TimesLIVE retraced his journey home after the scandal to a remote Zimbabwean village in Lupane, Matabeleland North. The closest urban centre is Bulawayo, over 150km south.

There, Moyo was known as Thabiso Mlanje, 28, who in his formative years at the local Gogo Primary School was known for his football skills. He took the name Brighton Moyo when he got to South Africa.

Unbeknown to his grandmother and everyone back home, he became infamous for taking part in a “resurrection” ceremony performed by Congolese preacher Alph Lukau of Alleluia Ministries.

“He went to South Africa in 2011 to look for a job. He married a girl from a nearby village. When they had children, they sent them back home and we never knew what he was up to … what we are being told now,” said Emily Moyo, his grandmother.

The revelation came after Thabiso succumbed to pneumonia at the local referral hospital, St Luke’s. His relatives had known for some time that he was not in good health, with news filtering through that he had been bedridden in South Africa. His death certificate record is 49/19 – meaning that he was the 49th person to die at the rural hospital this year.

“Now when I look at it, the time he was said to have been resurrected is the time he had been in hospital in Johannesburg. I think he was a perfect candidate because he had shed a lot of weight,” said his grandmother.

His brother, Stanley Mlanje, who also works in South Africa, said Thabiso did not get proper healthcare in South Africa because he had been on the run from police since the resurrection scandal. That’s why he agreed with his wife to go home to find some peace and quiet.

“He always ran away from hospital when he heard there were police around. It was in connection with the ‘miracles’. We decided not to ask him about it because we wanted him to fully recover. I guess the truth has gone with him,” said Stanley.

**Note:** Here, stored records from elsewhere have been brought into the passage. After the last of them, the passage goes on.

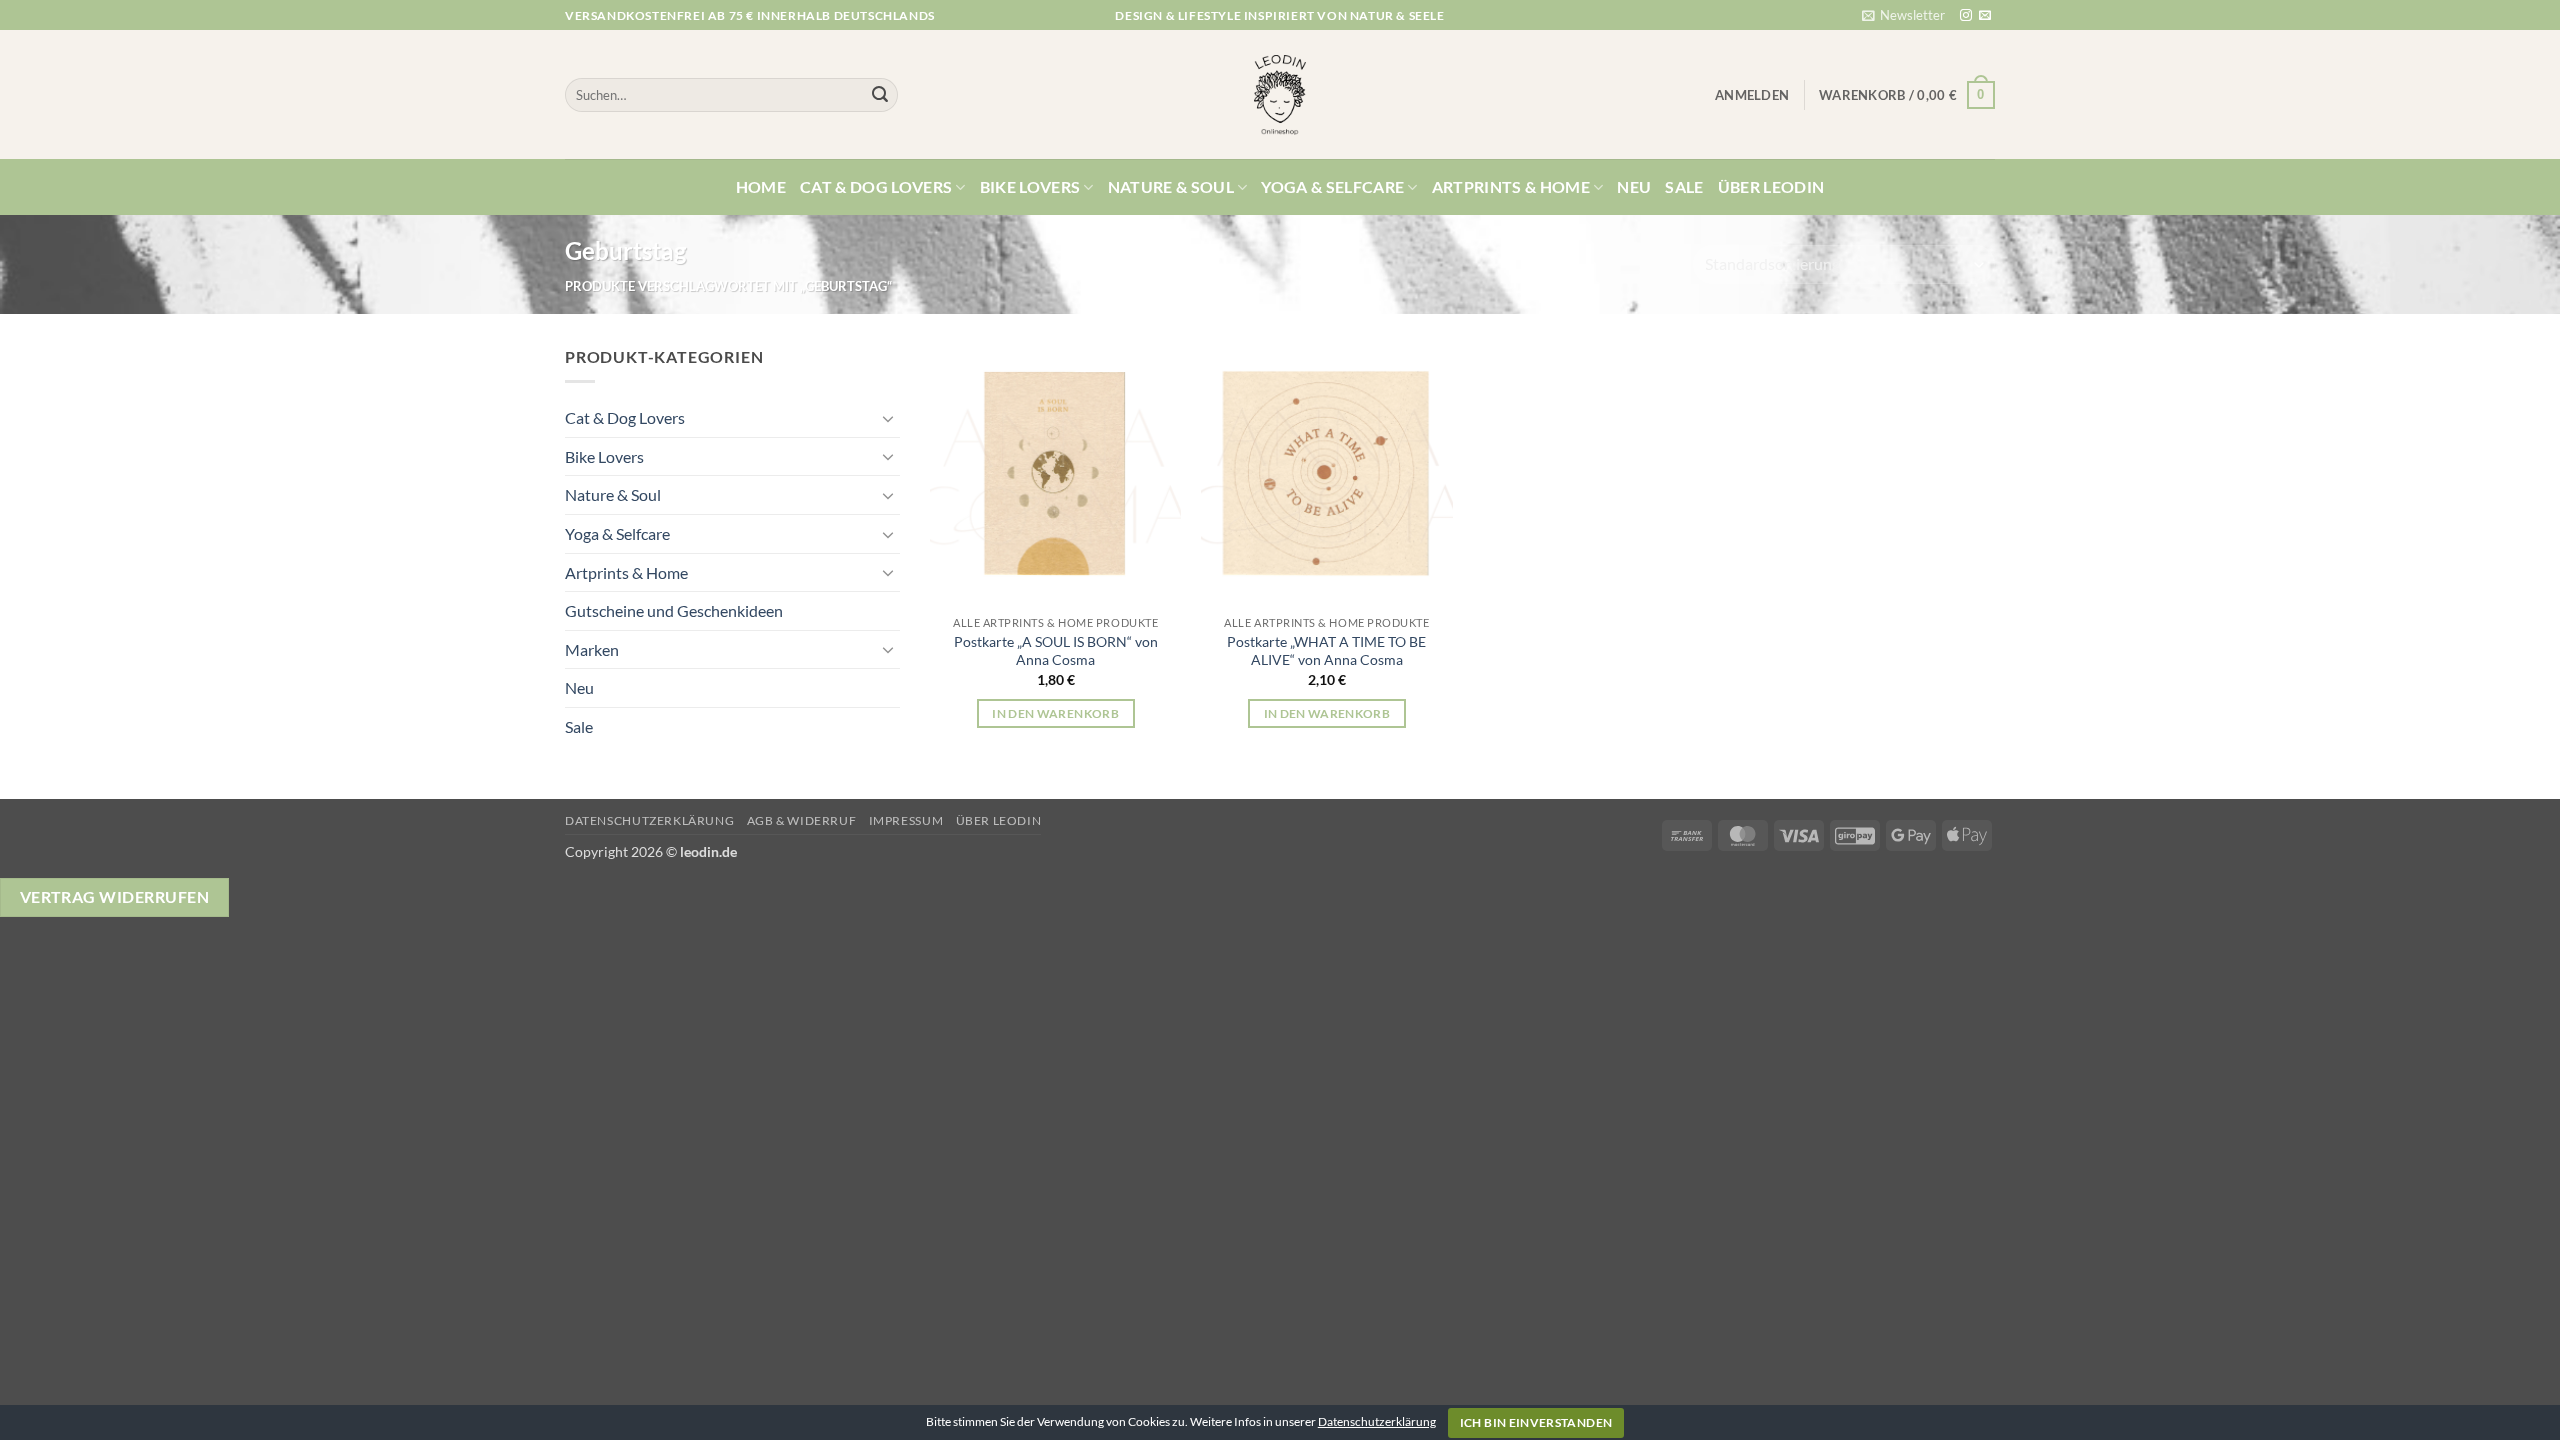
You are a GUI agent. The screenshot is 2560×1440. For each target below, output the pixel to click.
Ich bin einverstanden (1536, 1422)
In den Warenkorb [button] (1055, 713)
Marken (592, 649)
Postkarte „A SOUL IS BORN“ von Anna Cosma (1056, 651)
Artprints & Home (1511, 186)
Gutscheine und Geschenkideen (674, 610)
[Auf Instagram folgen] (1966, 16)
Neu (1634, 186)
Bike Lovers (1030, 186)
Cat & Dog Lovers (876, 186)
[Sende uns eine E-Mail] (1985, 16)
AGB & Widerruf (802, 820)
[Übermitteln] (880, 95)
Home (761, 186)
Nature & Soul (1171, 186)
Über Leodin (1771, 186)
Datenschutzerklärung (649, 820)
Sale (1684, 186)
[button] (1903, 15)
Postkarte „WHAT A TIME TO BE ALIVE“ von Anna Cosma (1326, 651)
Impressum (906, 820)
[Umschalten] (888, 418)
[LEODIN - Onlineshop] (1280, 95)
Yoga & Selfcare (1332, 186)
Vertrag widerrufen (114, 897)
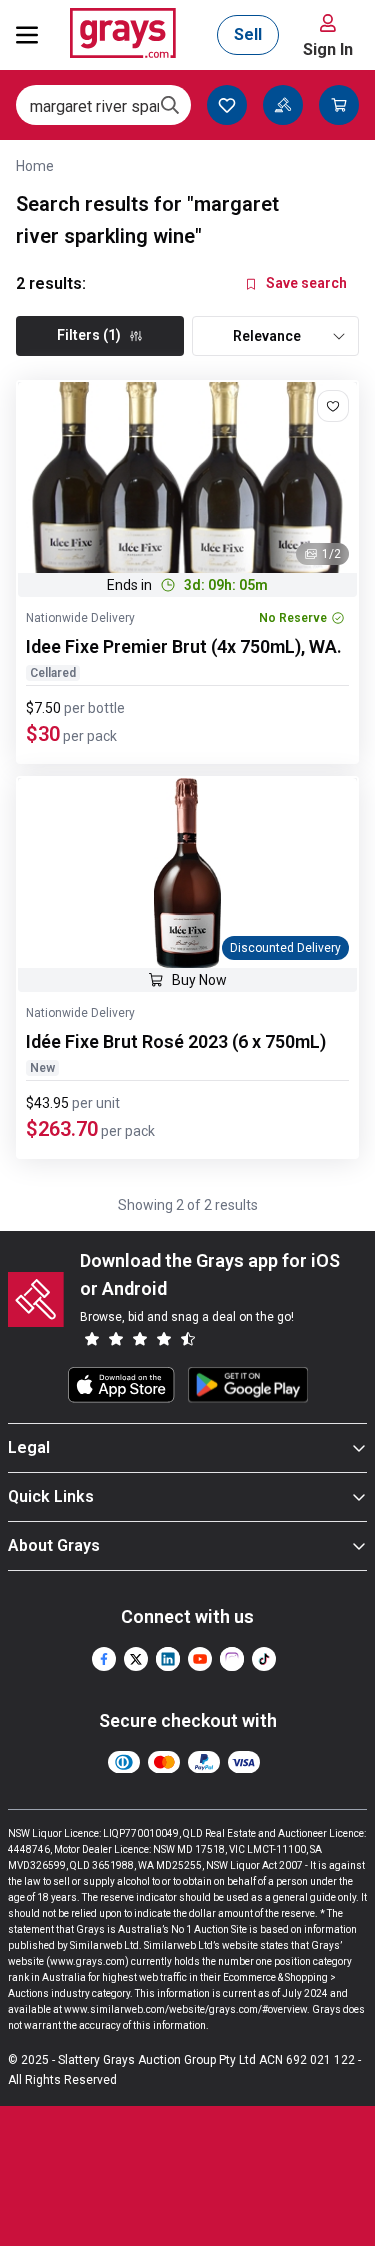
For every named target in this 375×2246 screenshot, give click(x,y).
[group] (187, 477)
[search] (170, 105)
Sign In (328, 49)
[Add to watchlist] (333, 406)
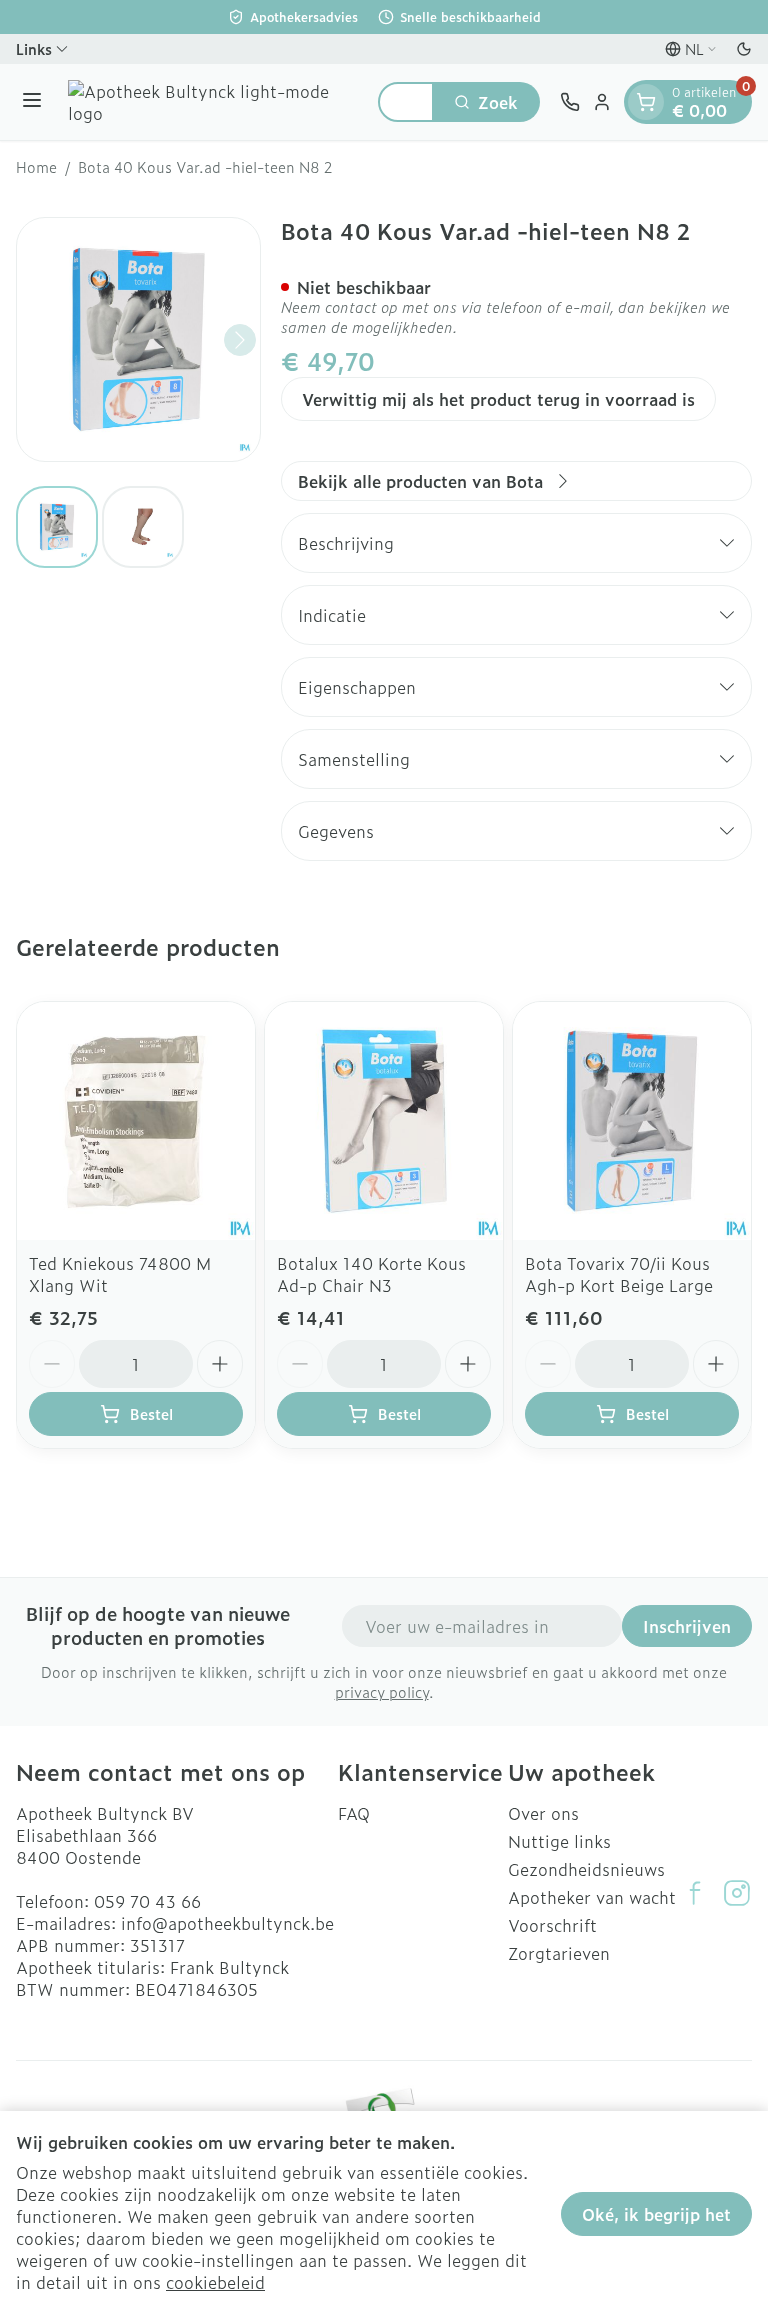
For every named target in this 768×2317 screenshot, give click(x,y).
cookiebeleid (215, 2282)
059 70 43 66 (147, 1901)
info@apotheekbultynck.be (227, 1923)
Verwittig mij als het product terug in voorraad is (498, 399)
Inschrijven (687, 1626)
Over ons (543, 1813)
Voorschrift (552, 1925)
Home (36, 167)
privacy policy (382, 1691)
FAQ (354, 1813)
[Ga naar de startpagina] (213, 102)
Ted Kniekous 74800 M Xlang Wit (120, 1274)
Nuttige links (559, 1841)
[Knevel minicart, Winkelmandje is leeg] (646, 102)
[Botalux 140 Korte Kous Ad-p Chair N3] (384, 1121)
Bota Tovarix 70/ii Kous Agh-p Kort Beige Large (619, 1274)
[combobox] (406, 102)
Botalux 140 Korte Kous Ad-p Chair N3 (371, 1274)
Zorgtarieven (559, 1953)
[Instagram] (737, 1893)
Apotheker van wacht (592, 1897)
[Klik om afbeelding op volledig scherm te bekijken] (138, 339)
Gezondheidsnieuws (586, 1869)
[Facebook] (695, 1893)
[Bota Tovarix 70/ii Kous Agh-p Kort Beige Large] (632, 1121)
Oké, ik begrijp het (656, 2214)
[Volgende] (240, 340)
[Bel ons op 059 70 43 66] (570, 102)
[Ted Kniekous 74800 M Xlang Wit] (136, 1121)
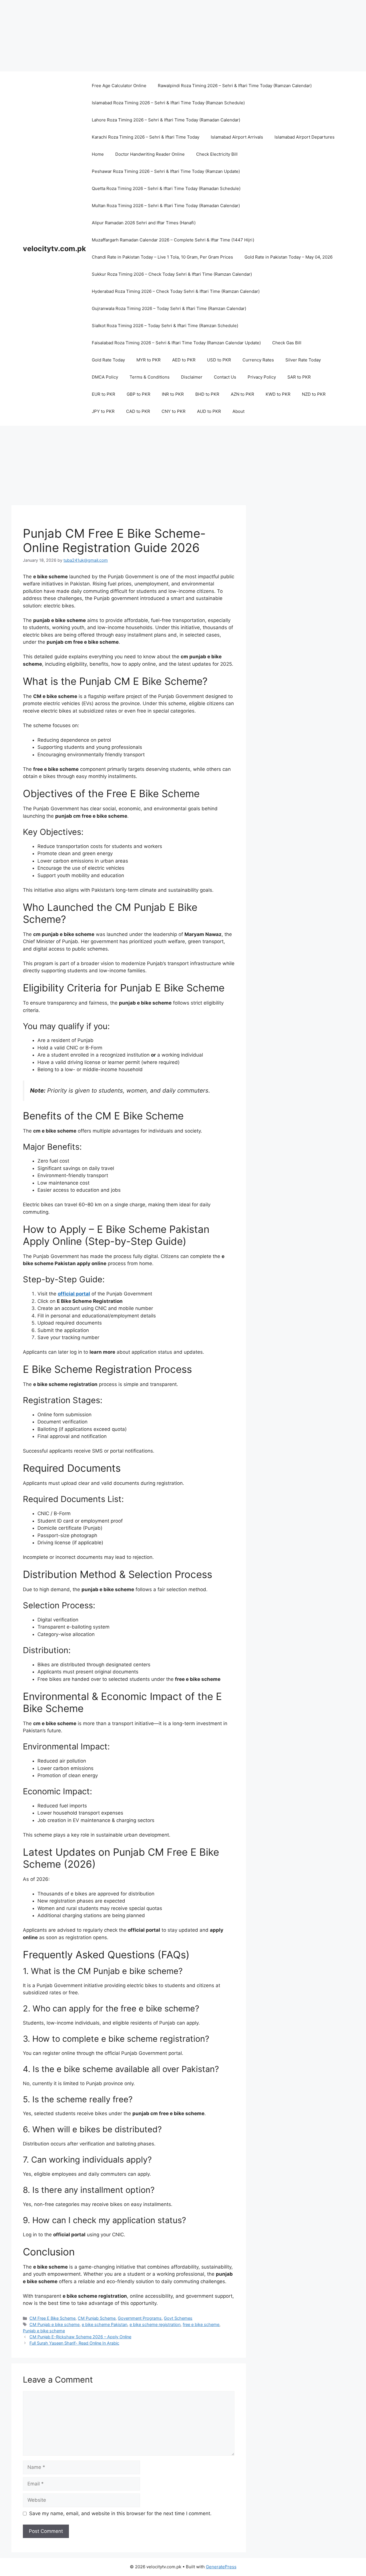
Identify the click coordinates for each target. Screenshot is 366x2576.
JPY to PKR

Moyo is survived by his wife, Simelweyinkosi, and two children, aged six and four.

His wife distanced herself from the resurrection fiasco. “What he did during his spare time is not my business. I am not in a position to talk about that issue because I am in the dark. With him gone, we will never know the truth – but I have to go back to South Africa, where I work,” she said. “He died three days after he was admitted in hospital with severe pneumonia.”

According to media reports in Zimbabwe, the police visited his relatives after the burial to ask questions in connection with the “miracle” scandal in South Africa.

Police spokesperson Siphiwe Makonese confirmed that they got wind that a fugitive from the justice system had been buried in the area.

“The deceased had a case to answer in South Africa, where he is understood to have fled from. It was standard procedure from the police to find out how and why they housed someone on the run,” she said.